(Task directions):
Exact copies of the line with "Task: Click the Query service box" and of all lines after it through the end of the entries are required, and no other lines.
Segment Start: Input
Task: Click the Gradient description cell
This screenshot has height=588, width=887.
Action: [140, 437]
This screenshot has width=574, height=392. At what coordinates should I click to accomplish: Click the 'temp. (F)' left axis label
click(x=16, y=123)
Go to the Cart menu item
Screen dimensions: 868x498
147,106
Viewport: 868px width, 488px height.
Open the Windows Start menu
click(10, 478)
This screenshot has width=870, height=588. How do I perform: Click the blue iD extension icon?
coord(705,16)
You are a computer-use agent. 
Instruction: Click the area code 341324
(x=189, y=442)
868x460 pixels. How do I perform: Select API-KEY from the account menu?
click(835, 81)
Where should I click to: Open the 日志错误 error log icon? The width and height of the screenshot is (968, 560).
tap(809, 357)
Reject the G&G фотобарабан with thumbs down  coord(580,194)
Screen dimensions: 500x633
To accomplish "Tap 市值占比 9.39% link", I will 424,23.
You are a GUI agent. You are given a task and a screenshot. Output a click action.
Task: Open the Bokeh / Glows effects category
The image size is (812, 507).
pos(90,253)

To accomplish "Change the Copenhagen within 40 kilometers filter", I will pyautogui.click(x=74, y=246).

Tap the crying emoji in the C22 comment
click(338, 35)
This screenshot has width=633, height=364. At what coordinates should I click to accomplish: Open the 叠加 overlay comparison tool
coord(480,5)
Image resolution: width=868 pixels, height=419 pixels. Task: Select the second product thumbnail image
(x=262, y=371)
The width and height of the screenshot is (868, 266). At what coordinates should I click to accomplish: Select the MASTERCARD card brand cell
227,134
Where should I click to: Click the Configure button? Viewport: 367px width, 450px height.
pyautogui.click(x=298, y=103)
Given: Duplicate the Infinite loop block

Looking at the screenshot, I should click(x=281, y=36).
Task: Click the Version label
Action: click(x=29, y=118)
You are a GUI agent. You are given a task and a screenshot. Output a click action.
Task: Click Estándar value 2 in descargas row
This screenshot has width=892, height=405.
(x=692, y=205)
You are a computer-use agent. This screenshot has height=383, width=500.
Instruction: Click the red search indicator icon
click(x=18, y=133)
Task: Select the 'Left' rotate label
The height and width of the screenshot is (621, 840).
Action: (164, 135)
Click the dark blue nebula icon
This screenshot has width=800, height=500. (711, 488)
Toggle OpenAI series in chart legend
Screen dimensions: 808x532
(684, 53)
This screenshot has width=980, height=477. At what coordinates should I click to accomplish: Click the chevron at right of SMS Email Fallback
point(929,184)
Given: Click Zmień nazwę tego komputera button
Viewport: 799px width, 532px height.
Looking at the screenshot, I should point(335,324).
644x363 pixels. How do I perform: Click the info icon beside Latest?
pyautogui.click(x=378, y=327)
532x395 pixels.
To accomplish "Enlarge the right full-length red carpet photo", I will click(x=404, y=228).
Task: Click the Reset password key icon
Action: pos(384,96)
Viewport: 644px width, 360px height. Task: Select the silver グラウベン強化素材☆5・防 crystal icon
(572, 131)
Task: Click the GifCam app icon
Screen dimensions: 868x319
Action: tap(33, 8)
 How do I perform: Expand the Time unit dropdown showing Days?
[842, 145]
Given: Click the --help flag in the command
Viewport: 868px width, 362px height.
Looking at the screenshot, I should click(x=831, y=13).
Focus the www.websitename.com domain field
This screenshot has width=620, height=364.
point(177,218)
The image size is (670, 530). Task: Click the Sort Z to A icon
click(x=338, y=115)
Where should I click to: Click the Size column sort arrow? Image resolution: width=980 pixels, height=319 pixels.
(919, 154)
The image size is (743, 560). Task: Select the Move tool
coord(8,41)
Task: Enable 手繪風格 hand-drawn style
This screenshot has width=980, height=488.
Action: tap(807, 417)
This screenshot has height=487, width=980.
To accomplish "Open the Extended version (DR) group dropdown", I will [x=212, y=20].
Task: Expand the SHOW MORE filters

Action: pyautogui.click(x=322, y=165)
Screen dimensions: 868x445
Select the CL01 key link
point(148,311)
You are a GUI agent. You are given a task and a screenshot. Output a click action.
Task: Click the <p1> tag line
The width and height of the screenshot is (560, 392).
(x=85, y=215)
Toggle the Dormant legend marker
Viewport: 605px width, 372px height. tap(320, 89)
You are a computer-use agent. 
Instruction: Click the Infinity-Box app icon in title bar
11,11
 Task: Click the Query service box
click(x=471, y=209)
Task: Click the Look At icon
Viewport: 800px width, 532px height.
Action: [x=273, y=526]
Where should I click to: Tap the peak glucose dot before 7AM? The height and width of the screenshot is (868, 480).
Segment End: Input
(Answer to this exercise):
 Task: Click the Query service box
click(x=471, y=209)
Task: Click the Look At icon
Viewport: 800px width, 532px height.
Action: [x=273, y=526]
Where should I click to: Tap the peak glucose dot before 7AM? The height and width of the screenshot is (868, 480).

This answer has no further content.